WEBINAR TODAY: Risk matrix approach for media simulation trials
LAST CHANCE TO REGISTER! Thermo Fisher Scientific and Cleanroom Technology present a webinar looking at the key issues of media fill trials in aseptic processes for sterile pharmaceuticals
The manufacture of sterile drugs or APIs is complex and challenging. Because aseptically filled products contain molecules that, due to their nature, cannot be terminally sterilised, the filling process must be assessed to ensure that there is no risk of contamination.
The main evaluation tool is a process simulation in which culture media is filled instead of the real product into the actual containers. This provides information as to whether the process compromises the sterility of individual components and finished product.
Media trials use a microbiological growth medium in place of product to simulate the product fill process; the media is processed in a manner identical to that in which the product is handled. To provide a robust test, a media fill programme must incorporate the contamination risk factors that occur on a production line and accurately assess the state of process control.
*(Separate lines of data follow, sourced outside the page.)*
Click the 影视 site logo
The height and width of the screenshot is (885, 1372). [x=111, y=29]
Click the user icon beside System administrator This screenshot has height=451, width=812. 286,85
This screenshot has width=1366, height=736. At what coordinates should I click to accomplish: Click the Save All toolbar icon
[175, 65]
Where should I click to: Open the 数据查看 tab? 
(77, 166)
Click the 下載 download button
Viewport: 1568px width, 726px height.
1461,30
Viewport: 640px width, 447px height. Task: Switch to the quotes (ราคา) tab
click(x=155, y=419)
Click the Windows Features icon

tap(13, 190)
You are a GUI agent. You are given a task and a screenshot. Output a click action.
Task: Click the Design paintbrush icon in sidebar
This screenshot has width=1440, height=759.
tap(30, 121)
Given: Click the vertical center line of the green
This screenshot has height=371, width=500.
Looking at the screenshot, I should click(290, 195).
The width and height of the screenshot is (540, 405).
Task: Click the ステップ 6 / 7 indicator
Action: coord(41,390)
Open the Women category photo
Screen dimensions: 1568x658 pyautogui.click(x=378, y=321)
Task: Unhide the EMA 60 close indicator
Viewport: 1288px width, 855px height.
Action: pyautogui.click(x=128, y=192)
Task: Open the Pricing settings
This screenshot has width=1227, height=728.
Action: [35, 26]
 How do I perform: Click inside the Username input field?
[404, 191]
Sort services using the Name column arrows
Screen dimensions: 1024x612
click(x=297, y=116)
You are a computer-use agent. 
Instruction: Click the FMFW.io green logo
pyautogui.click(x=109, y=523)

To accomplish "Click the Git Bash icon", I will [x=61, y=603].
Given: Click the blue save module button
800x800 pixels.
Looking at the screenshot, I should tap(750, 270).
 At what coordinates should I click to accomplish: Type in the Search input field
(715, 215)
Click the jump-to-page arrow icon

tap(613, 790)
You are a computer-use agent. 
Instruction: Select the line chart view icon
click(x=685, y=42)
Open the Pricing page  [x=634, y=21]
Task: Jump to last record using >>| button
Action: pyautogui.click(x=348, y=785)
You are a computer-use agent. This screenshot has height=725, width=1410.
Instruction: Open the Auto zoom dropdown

Thermo Fisher Scientific and Cleanroom Technology are presenting a webinar TODAY, Wednesday 24 September at 9:00am CST, 3:00pm BST, 4:00PM CET. Entitled 'Risk Matrix Approach for Media Simulation Trials in Sterile Pharmaceutical Manufacture', the webinar will explore important factors to consider when designing a media simulation trial programme, and examine how these factors can be used to establish a risk-based matrix. You will also learn how single-use technology can aid safe and simple validation of aseptic manufacturing processes.
The speakers will be Dr Tim Sandle, Head of Microbiology at Bio Products Laboratory, UK, and Colin Booth, Global Director of Quality Assurance and Regulatory Affairs, Microbiology Products, at Thermo Fisher Scientific.